[Opening SELECTED EXCERPT section]

The U.S.-led coalition targeting the Islamic State group has begun surveillance flights over the extremist-held city of Tikrit and sending intelligence to Iraqi forces fighting to retake Saddam Hussein’s hometown, a senior official said Tuesday.

The flights and intelligence sharing, which began Saturday, mark the first time the coalition has been involved in the offensive, which up to now largely has been supported by Iranian advisers including Gen. Qassem Soleimani, commander of the powerful Revolutionary Guard Quds Force.

The official, who spoke on condition of anonymity as he was not authorized to speak to journalists about the matter, said the support began at the request of the Iraqi government. He declined to comment on whether they are providing airstrikes, saying he cannot discuss current or future operations.

[Closing SELECTED EXCERPT section]
[Opening RECORD EXCERPTS section]

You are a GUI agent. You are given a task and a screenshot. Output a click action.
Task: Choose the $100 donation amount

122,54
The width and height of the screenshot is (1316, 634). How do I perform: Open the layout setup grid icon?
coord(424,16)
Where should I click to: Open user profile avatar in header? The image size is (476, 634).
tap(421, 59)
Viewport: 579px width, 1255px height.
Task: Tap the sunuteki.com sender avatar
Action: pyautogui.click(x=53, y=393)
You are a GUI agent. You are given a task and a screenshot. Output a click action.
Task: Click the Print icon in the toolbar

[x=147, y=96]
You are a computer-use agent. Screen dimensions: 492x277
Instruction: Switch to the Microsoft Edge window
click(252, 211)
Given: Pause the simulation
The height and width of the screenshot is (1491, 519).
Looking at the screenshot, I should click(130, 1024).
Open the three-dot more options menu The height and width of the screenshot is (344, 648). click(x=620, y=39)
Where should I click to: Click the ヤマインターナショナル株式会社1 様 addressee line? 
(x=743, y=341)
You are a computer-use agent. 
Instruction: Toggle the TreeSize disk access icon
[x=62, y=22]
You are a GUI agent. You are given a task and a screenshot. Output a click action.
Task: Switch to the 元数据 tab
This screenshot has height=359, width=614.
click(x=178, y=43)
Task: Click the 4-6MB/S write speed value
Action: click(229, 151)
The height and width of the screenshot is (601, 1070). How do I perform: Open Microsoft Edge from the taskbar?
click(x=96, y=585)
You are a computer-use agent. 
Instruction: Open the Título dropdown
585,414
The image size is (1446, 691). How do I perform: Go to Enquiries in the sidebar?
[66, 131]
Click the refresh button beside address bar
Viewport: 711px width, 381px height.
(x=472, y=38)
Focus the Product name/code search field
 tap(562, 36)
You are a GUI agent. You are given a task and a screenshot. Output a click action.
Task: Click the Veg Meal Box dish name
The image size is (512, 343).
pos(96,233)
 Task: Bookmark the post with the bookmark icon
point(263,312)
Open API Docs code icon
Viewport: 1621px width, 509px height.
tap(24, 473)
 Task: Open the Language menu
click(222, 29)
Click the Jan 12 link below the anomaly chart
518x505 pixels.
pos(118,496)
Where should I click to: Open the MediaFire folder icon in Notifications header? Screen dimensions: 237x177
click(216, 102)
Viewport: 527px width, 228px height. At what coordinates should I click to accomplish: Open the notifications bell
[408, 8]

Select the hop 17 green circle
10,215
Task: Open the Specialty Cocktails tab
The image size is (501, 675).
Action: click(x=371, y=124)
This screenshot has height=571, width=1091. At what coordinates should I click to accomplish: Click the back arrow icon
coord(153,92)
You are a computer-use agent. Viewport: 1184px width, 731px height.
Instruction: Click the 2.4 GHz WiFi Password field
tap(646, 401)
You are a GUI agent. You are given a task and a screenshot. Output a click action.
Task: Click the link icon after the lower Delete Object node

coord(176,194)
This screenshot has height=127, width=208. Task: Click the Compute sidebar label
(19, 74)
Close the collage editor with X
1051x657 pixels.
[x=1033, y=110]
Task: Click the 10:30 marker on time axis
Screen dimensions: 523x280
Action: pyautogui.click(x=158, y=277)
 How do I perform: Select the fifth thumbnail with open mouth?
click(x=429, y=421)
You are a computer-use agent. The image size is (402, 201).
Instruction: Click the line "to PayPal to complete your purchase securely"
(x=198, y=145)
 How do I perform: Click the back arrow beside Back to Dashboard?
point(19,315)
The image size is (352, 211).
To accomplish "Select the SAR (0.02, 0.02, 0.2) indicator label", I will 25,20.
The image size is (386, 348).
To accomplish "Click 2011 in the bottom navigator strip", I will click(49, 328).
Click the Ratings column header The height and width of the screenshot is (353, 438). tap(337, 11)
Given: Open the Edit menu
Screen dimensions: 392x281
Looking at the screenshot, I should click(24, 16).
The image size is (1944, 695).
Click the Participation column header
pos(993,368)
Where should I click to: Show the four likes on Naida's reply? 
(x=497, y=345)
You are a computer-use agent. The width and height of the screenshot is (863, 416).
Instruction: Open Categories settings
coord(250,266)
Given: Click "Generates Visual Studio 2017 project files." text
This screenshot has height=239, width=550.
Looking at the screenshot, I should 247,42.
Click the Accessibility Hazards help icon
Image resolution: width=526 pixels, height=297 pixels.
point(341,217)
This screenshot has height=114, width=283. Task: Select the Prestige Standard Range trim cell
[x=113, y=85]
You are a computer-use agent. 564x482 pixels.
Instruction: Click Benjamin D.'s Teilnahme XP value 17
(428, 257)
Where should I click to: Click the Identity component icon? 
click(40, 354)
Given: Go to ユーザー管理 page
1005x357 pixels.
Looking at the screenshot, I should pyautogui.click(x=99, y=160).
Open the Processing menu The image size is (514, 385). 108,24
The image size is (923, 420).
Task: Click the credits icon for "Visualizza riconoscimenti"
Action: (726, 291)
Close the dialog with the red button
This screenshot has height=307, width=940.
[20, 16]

[Closing RECORD EXCERPTS section]

◆ EXERCISE REQUIREMENTS ◆
Update the Tikrit news report from "The U.S.-led coalition" to "official said Tuesday." so that "surveillance flights" reads "reconnaissance flights".

◆ YOUR SOLUTION ◆
The U.S.-led coalition targeting the Islamic State group has begun reconnaissance flights over the extremist-held city of Tikrit and sending intelligence to Iraqi forces fighting to retake Saddam Hussein’s hometown, a senior official said Tuesday.